Impactos na economia

Em entrevista à Reuters, Ceron afirmou que a paz na região pode não apenas estabilizar o preço do petróleo, mas também melhorar as previsões de inflação e reduzir a pressão sobre as taxas de juros futuras. Com isso, há espaço para o Banco Central realizar cortes adicionais nas taxas, além de aliviar a carga da dívida pública.

O secretário mencionou que os próximos 30 dias serão cruciais para observar a evolução desse cenário, destacando a necessidade de cautela devido às oscilações provocadas pela guerra. Se o preço do barril se mantiver, ele assegurou que não haveria motivos para continuar com os subsídios, que foram implementados em resposta à crise.

Medidas emergenciais e prazos

Desde o início do conflito entre Estados Unidos e Irã, o governo brasileiro adotou diversas medidas emergenciais, incluindo a redução de impostos e subsídios em combustíveis. Essas ações foram inicialmente estabelecidas com validade de dois meses, e muitas delas já foram prorrogadas. A maioria deve vencer em julho, prazo que Ceron acredita ser suficiente para avaliar o impacto das medidas.

O secretário também ressaltou que, apesar do aumento do preço do petróleo em relação ao início do ano, a valorização do real frente ao dólar, que passou de R$ 5,20 para cerca de R$ 5,00, ajuda a mitigar a pressão inflacionária.

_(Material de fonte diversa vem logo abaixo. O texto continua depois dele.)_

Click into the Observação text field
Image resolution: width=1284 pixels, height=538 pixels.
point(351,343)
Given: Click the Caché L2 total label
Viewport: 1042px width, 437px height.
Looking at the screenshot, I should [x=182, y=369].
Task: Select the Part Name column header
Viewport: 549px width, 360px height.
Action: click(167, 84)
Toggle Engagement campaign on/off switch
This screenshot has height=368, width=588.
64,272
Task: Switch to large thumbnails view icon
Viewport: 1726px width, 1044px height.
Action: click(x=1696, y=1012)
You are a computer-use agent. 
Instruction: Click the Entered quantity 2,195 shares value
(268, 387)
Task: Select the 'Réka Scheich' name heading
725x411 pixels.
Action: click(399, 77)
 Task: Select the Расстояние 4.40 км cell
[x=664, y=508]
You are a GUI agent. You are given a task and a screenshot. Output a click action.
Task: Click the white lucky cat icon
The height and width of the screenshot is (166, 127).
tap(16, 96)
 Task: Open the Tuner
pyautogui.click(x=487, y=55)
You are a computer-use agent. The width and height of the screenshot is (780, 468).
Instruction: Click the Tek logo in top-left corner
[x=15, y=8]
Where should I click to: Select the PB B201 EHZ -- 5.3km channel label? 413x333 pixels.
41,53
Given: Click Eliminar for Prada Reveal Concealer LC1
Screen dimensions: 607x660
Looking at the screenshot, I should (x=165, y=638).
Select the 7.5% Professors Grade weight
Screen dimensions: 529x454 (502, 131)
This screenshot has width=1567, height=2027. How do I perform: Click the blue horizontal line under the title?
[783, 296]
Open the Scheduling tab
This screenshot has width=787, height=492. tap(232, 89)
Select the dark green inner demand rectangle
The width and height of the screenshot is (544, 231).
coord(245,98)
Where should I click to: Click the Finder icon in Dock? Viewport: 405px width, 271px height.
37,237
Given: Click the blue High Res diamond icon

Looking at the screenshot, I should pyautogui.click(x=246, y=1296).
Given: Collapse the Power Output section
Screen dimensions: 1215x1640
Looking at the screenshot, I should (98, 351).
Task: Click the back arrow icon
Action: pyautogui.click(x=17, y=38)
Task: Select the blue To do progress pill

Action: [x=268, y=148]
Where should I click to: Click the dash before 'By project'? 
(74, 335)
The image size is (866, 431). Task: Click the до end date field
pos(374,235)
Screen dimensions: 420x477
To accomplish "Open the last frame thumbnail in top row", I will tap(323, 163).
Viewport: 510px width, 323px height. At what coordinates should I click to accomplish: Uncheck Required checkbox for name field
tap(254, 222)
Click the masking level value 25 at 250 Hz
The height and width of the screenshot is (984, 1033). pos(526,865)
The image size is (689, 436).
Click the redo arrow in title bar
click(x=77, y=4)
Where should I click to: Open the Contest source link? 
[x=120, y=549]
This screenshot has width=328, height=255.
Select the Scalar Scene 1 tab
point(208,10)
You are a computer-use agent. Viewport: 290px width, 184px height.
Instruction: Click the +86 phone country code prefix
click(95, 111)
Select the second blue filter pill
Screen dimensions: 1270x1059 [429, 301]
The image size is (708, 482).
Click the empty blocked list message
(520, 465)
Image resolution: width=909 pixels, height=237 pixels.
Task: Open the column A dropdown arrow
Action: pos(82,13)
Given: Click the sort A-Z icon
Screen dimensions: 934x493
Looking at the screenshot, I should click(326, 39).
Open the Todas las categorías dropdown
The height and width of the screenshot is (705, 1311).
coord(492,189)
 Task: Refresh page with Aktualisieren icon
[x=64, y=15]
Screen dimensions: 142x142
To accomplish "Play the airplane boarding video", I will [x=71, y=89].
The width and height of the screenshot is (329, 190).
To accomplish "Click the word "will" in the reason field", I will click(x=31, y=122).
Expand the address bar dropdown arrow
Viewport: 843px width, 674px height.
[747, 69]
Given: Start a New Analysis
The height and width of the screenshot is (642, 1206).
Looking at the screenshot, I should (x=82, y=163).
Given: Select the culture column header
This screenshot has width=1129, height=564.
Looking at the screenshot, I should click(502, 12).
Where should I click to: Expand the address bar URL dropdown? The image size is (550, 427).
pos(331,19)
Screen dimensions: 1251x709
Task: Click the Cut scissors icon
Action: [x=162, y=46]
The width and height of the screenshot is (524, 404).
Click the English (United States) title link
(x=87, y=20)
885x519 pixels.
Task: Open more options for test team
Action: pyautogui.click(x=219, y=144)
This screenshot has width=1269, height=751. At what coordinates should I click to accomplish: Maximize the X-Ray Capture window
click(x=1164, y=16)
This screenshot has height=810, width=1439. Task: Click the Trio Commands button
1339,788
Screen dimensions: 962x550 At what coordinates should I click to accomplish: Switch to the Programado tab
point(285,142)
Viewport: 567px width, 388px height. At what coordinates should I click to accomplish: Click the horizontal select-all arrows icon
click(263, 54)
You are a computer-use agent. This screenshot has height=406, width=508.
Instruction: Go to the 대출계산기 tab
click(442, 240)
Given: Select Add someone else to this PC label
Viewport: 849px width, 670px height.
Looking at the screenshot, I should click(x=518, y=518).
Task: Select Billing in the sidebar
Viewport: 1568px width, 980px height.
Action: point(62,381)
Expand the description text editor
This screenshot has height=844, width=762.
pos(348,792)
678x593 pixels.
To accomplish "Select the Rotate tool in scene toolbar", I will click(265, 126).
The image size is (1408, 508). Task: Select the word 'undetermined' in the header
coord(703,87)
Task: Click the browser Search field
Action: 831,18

Expectativas para a inflação

Com a estabilização dos preços, a expectativa é que as projeções de inflação, que se distanciaram da meta de 3%, voltem a se alinhar. Ceron destacou que, excluindo o impacto da guerra, o Brasil não enfrenta um cenário de estresse inflacionário significativo. Essa reversão nas expectativas pode permitir uma maior flexibilidade na política monetária do país.

Desafios fiscais

Ceron reconheceu os desafios fiscais que o Brasil enfrenta e a necessidade de discutir o crescimento das despesas obrigatórias. Entretanto, ele enfatizou que não há espaço para apresentar novas propostas antes das eleições. O secretário apontou que a alta dos juros no Brasil não é atribuída apenas à situação fiscal, mas também a fatores como a baixa taxa de poupança.

Perspectivas futuras

Por fim, Ceron destacou que, caso a paz no Oriente Médio seja mantida, é provável que haja uma redução nas taxas de juros nos Estados Unidos, o que poderá ser seguido pelo Brasil. Ele também enfatizou que o país está sendo visto de forma mais cautelosa no mercado externo, em comparação com economias semelhantes, e que novas emissões de títulos sustentáveis estão previstas para o segundo semestre.